Bird of paradise: experts say a common mistake is not making birdhouses. dark enough. Photo: Tonnaja Anan Charoenka
Bird of paradise: experts say a common mistake is not making birdhouses. dark enough. Photo: Tonnaja Anan Charoenka

Pak Harry, an enthusiast from Malaysia, runs a business offering advice to budding swiftlet rustlers via Skype, ebooks and consultations. “The most common mistake is not making the houses dark enough,” he said. Sound is another key factor. Owners of new houses play recordings of swiftlet mating calls in order to lure the birds inside.

“The sound is a marketing tool for the birds,” said Harry. “If you are using old speakers the birds might not like it, so I advise clients to buy the best recordings and play them on the highest quality speakers. I also promote using multiple sounds: running four or five different recordings at different locations in the house.”

The explosion of birdhouses has led old hands such as Reich to bemoan the loss of a golden era. “Ten years ago I could sell a kilo of top-grade nests for THB100,000 (about $3,000),” she said. “But now I’m lucky to get THB50,000 (about $1,500).”

On top of that the market is only just recovering from a 2011 health scare when excessive concentrations of nitrates were found in some nests. According to a report in the South China Morning Post, some suppliers had started using “chemical nitrate to turn white nests orange or red, colours that usually indicate a particularly rare specimen found only in specific caves.”

Despite its problems, the swiftlet business has left an indelible mark on many communities in Southeast Asia, not least Pak Phanang. On any given road, shops sell swiftlet accessories, boxes of medical-grade nests or anti-ageing serums boasting rejuvenating nests as their main ingredient.
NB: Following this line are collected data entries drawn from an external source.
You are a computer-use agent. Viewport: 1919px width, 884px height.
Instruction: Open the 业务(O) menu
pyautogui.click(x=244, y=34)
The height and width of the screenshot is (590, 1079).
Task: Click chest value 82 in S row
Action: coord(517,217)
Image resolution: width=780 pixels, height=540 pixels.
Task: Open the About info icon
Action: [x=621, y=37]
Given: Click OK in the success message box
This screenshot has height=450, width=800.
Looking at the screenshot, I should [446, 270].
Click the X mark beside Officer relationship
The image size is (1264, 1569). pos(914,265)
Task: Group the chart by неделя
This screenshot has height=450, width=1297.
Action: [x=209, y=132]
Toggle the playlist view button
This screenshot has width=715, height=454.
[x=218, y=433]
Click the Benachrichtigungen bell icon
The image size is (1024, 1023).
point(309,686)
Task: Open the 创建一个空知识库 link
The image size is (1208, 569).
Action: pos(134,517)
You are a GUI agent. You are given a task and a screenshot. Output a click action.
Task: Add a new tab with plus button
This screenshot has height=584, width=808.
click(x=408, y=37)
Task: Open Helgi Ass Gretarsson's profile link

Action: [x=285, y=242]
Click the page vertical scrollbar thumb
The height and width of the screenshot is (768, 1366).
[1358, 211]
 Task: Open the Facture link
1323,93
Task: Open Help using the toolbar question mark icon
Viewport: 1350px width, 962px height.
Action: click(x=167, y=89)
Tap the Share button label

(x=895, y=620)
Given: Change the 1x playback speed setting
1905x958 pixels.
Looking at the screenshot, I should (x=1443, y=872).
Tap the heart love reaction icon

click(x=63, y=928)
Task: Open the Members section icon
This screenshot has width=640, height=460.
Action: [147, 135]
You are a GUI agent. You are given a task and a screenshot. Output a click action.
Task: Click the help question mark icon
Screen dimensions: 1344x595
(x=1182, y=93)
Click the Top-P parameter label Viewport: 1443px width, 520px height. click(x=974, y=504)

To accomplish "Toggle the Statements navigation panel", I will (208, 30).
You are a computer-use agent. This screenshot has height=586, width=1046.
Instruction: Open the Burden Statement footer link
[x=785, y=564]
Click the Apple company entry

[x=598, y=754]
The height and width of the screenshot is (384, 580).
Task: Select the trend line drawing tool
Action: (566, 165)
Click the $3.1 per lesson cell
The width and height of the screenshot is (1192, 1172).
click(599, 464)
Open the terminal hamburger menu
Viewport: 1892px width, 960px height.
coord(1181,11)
Somsak and Niramon Monkaew are   a husband and wife from Pak Phanang who recently converted the top two floors of their building to accommodate a growing population of birds.

“This was the best idea my husband has had in a long time,” said Niramon, waving around a bottle of edible nest drink. “We do it together as a family and we’re very happy because we have an extra income.”